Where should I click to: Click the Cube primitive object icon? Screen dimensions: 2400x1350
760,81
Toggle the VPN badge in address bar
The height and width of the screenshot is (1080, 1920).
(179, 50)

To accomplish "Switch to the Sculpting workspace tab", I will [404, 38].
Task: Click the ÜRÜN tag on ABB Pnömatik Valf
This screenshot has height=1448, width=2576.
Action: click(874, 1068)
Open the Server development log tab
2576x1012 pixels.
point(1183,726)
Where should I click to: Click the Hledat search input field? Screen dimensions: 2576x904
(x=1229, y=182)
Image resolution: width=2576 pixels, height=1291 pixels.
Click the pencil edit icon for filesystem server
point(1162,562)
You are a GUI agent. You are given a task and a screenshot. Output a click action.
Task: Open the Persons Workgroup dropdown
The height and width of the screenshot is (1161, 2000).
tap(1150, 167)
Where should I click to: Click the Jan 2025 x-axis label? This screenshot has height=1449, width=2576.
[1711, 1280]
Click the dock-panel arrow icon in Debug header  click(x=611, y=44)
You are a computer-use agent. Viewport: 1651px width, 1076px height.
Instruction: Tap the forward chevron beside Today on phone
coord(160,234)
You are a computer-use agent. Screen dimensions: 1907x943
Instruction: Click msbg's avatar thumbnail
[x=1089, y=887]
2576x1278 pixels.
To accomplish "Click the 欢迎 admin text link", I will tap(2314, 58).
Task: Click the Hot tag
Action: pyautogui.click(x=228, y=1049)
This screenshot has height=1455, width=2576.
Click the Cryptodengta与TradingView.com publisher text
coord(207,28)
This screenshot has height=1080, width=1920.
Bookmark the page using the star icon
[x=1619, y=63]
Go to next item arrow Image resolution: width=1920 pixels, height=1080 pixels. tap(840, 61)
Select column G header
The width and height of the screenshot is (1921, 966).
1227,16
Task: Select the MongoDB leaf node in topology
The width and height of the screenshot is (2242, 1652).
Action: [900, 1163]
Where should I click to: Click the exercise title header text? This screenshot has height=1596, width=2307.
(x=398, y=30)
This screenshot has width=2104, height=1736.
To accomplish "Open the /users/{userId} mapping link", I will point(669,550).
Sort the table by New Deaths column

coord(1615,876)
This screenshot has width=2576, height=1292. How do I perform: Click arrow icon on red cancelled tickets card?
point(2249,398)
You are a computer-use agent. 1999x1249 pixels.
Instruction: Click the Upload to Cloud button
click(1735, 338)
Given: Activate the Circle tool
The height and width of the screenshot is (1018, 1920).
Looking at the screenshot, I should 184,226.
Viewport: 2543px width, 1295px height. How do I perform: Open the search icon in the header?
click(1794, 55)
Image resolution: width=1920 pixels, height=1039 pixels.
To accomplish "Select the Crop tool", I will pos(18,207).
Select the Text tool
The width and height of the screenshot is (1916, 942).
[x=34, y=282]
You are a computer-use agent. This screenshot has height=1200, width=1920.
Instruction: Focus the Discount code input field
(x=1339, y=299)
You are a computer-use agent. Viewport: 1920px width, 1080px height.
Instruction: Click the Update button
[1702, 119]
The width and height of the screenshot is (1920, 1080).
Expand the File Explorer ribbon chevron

◆ WHAT YOU HAVE TO DO: Set down the records once more, character for character.

◆ ANSWER TO THIS TASK:
Where should I click to: Click the Cube primitive object icon? Screen dimensions: 2400x1350
760,81
Toggle the VPN badge in address bar
The height and width of the screenshot is (1080, 1920).
(179, 50)

To accomplish "Switch to the Sculpting workspace tab", I will [404, 38].
Task: Click the ÜRÜN tag on ABB Pnömatik Valf
This screenshot has height=1448, width=2576.
Action: click(874, 1068)
Open the Server development log tab
2576x1012 pixels.
point(1183,726)
Where should I click to: Click the Hledat search input field? Screen dimensions: 2576x904
(x=1229, y=182)
Image resolution: width=2576 pixels, height=1291 pixels.
Click the pencil edit icon for filesystem server
point(1162,562)
You are a GUI agent. You are given a task and a screenshot. Output a click action.
Task: Open the Persons Workgroup dropdown
The height and width of the screenshot is (1161, 2000).
tap(1150, 167)
Where should I click to: Click the Jan 2025 x-axis label? This screenshot has height=1449, width=2576.
[1711, 1280]
Click the dock-panel arrow icon in Debug header  click(x=611, y=44)
You are a computer-use agent. Viewport: 1651px width, 1076px height.
Instruction: Tap the forward chevron beside Today on phone
coord(160,234)
You are a computer-use agent. Screen dimensions: 1907x943
Instruction: Click msbg's avatar thumbnail
[x=1089, y=887]
2576x1278 pixels.
To accomplish "Click the 欢迎 admin text link", I will tap(2314, 58).
Task: Click the Hot tag
Action: pyautogui.click(x=228, y=1049)
This screenshot has height=1455, width=2576.
Click the Cryptodengta与TradingView.com publisher text
coord(207,28)
This screenshot has height=1080, width=1920.
Bookmark the page using the star icon
[x=1619, y=63]
Go to next item arrow Image resolution: width=1920 pixels, height=1080 pixels. tap(840, 61)
Select column G header
The width and height of the screenshot is (1921, 966).
1227,16
Task: Select the MongoDB leaf node in topology
The width and height of the screenshot is (2242, 1652).
Action: [900, 1163]
Where should I click to: Click the exercise title header text? This screenshot has height=1596, width=2307.
(x=398, y=30)
This screenshot has width=2104, height=1736.
To accomplish "Open the /users/{userId} mapping link", I will point(669,550).
Sort the table by New Deaths column

coord(1615,876)
This screenshot has width=2576, height=1292. How do I perform: Click arrow icon on red cancelled tickets card?
point(2249,398)
You are a computer-use agent. 1999x1249 pixels.
Instruction: Click the Upload to Cloud button
click(1735, 338)
Given: Activate the Circle tool
The height and width of the screenshot is (1018, 1920).
Looking at the screenshot, I should 184,226.
Viewport: 2543px width, 1295px height. How do I perform: Open the search icon in the header?
click(1794, 55)
Image resolution: width=1920 pixels, height=1039 pixels.
To accomplish "Select the Crop tool", I will pos(18,207).
Select the Text tool
The width and height of the screenshot is (1916, 942).
[x=34, y=282]
You are a computer-use agent. This screenshot has height=1200, width=1920.
Instruction: Focus the Discount code input field
(x=1339, y=299)
You are a computer-use agent. Viewport: 1920px width, 1080px height.
Instruction: Click the Update button
[1702, 119]
The width and height of the screenshot is (1920, 1080).
Expand the File Explorer ribbon chevron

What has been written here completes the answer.